━━━━━ Data records ━━━━━
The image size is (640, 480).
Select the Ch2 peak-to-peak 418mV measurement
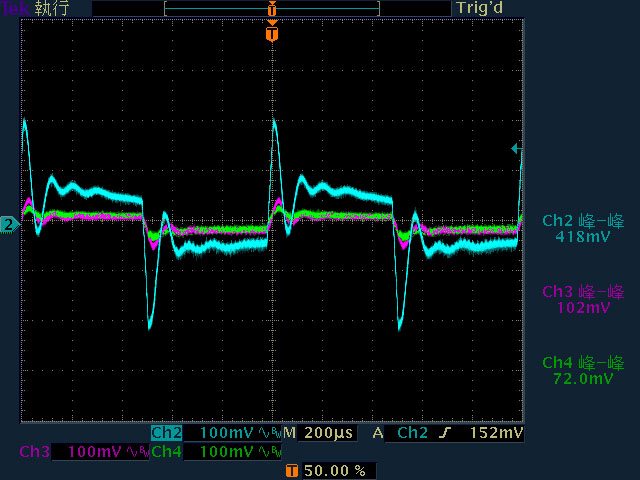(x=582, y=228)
━━━━━
━━━━━ Data records ━━━━━
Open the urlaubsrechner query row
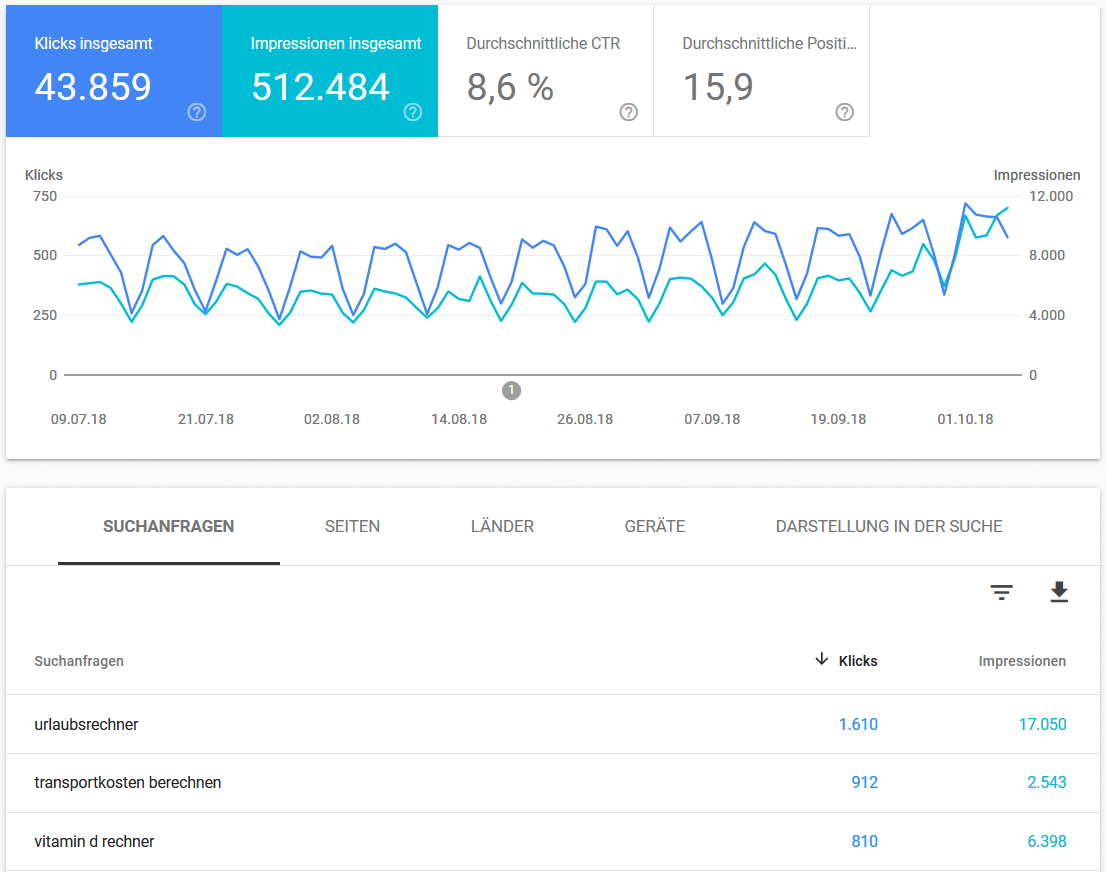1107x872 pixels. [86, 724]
━━━━━
━━━━━ Data records ━━━━━
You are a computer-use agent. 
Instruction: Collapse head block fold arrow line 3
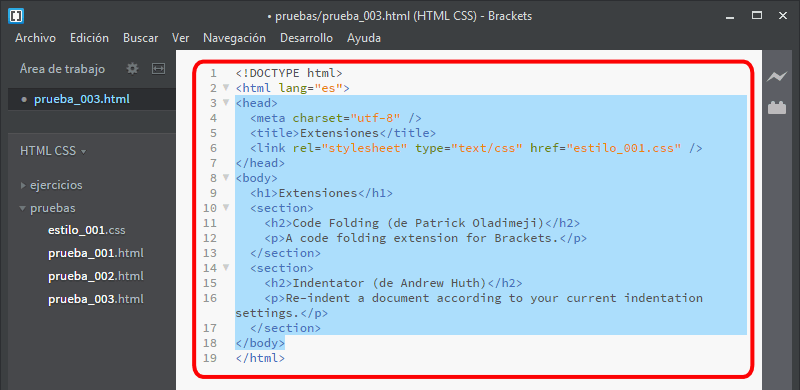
━━━━━
__Exercise aim__
Beginning at the line above with "You are a computer-use agent." and finishing at the line with "Instruction: Collapse head", return each line exactly and return nothing else.

__Output below__
You are a computer-use agent. 
Instruction: Collapse head block fold arrow line 3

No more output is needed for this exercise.